Stuart Panko, an Anishinabe youth, spent most of his childhood in care. By age seven he had lived in 22 different foster homes before finding a First Nations foster family that accepted him as one of their own.

“No question, in my personal experience of growing up in the system, I would have been better off if I wasn’t put in foster homes where I was getting abused by my caregivers physically and emotionally” says Panko. “ If my mother had been given the supports she needed, my life may have been different” he said.

But Panko also sees that there is room for change. “The need for more positive male role models and keeping the connection to biological family, territory and culture is key” he says.

February 2011 marked the fourth anniversary since Blackstock and the AFN filed the complaint with the Human Rights Commission in 2007. Canada motioned to have the case dismissed in December 2007, but the tribunal has not yet issued its decision, despite a CHRC requirement that rulings on the merit of a given complaint be issued within a four-month period.

Since the First Nations Child and Family Caring Society of Canada and the AFN filed the human rights complaint in 2007, all of the Society’s federal funding has been cut.

But Canada’s leading First Nations child welfare advocate remains optimistic.
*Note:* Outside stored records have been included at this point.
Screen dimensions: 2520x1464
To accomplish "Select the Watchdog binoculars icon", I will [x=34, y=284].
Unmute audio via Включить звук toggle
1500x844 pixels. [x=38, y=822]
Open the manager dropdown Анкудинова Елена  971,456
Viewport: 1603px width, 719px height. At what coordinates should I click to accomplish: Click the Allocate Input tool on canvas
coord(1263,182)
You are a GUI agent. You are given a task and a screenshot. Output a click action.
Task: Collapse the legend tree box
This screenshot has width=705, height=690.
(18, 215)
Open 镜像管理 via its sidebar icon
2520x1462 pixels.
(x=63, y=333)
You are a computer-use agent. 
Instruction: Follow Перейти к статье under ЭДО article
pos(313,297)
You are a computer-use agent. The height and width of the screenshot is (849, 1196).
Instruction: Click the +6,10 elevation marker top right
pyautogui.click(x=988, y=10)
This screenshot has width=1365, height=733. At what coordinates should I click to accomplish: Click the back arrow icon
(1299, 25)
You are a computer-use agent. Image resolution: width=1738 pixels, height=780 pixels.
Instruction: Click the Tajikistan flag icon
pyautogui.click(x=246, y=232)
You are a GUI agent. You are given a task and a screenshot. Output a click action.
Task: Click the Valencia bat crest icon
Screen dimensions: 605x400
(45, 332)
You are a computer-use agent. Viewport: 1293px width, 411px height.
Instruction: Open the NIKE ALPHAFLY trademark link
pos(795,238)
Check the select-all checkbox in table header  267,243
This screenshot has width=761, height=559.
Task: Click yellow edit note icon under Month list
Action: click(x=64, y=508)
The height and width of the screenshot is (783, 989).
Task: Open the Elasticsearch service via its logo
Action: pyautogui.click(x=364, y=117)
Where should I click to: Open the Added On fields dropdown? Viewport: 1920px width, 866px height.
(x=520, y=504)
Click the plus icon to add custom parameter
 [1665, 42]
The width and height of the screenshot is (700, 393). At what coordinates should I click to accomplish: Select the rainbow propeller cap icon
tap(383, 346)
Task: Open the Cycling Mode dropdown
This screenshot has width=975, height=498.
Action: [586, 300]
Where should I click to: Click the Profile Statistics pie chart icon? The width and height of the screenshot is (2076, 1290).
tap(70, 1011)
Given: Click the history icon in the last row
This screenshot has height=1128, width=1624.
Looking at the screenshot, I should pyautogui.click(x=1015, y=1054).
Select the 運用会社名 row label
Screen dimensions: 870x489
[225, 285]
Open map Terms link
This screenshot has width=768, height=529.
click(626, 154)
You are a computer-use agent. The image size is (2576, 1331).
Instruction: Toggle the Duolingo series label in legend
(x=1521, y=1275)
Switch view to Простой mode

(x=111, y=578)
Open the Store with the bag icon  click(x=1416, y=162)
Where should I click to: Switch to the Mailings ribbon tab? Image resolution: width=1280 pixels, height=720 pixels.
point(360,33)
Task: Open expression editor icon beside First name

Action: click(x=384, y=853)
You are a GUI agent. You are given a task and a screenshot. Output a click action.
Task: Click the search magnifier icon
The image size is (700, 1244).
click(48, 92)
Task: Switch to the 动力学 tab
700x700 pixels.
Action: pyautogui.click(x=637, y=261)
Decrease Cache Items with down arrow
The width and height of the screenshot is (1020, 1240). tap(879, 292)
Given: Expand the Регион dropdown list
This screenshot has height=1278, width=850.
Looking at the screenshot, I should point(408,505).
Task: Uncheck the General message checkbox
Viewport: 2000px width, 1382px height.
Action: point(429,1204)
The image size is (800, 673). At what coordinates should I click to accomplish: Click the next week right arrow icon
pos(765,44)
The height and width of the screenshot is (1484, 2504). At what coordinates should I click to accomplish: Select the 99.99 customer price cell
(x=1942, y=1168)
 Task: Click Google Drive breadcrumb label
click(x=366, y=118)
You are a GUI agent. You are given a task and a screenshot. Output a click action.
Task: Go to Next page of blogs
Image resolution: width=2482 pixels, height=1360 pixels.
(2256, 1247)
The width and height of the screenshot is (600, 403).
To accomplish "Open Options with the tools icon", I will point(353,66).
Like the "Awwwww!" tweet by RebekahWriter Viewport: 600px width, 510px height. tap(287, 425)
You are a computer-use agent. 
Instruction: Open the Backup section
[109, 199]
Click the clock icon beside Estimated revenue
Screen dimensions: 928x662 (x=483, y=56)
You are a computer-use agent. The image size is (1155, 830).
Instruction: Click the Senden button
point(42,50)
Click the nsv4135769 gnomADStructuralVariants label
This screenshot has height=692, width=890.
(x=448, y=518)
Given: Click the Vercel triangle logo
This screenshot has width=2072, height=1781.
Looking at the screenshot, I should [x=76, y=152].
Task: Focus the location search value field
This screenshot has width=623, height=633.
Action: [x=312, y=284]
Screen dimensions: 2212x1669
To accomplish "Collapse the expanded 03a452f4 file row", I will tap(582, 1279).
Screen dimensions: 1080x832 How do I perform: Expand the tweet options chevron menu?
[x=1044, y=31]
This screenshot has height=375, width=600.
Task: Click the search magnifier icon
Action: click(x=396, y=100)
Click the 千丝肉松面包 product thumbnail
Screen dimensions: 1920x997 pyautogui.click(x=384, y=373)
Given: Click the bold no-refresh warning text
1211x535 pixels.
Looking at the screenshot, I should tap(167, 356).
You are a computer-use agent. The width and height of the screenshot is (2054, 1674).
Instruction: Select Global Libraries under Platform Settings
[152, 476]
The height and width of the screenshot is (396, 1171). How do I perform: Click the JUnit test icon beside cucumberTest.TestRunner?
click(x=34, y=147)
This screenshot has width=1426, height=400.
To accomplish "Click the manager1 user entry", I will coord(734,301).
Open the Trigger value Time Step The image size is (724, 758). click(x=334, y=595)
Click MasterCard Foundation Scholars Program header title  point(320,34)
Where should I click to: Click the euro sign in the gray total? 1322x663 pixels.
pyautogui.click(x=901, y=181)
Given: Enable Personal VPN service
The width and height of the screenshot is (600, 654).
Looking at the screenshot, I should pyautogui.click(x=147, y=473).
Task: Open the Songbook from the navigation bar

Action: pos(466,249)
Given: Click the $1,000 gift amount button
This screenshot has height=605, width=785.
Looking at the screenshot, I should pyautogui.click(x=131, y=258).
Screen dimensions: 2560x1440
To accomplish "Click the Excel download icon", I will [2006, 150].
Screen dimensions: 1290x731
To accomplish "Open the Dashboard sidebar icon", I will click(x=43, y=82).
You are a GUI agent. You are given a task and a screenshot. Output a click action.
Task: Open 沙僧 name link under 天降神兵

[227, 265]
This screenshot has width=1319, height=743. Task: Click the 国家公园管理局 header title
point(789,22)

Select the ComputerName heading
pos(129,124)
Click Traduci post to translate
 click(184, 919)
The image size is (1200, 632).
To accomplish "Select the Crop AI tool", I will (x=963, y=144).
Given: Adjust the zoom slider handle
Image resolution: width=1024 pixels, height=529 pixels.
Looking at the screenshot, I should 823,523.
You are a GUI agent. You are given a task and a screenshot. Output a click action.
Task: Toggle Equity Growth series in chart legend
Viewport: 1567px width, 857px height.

“With over 7000 people and organizations committed to following the tribunal, the case is one of the most formally watched legal actions in Canadian history, and has the potential to set a precedent of equity across all services on reserves” Blackstock said.

“For First Nations children, a ruling that Canada must rectify the discrimination would offer up more opportunity to stay safely with their families and communities, and to experience equitable government funding in areas like education and health, which are also underfunded on reserves. For Canadians, it would be a time to finally turn the page on the longstanding harmful treatment of First Nations children.”

Angela Sterritt is a journalist and artist based out of Vancouver, B.C. She is a proud member of the Gitxsan Nation.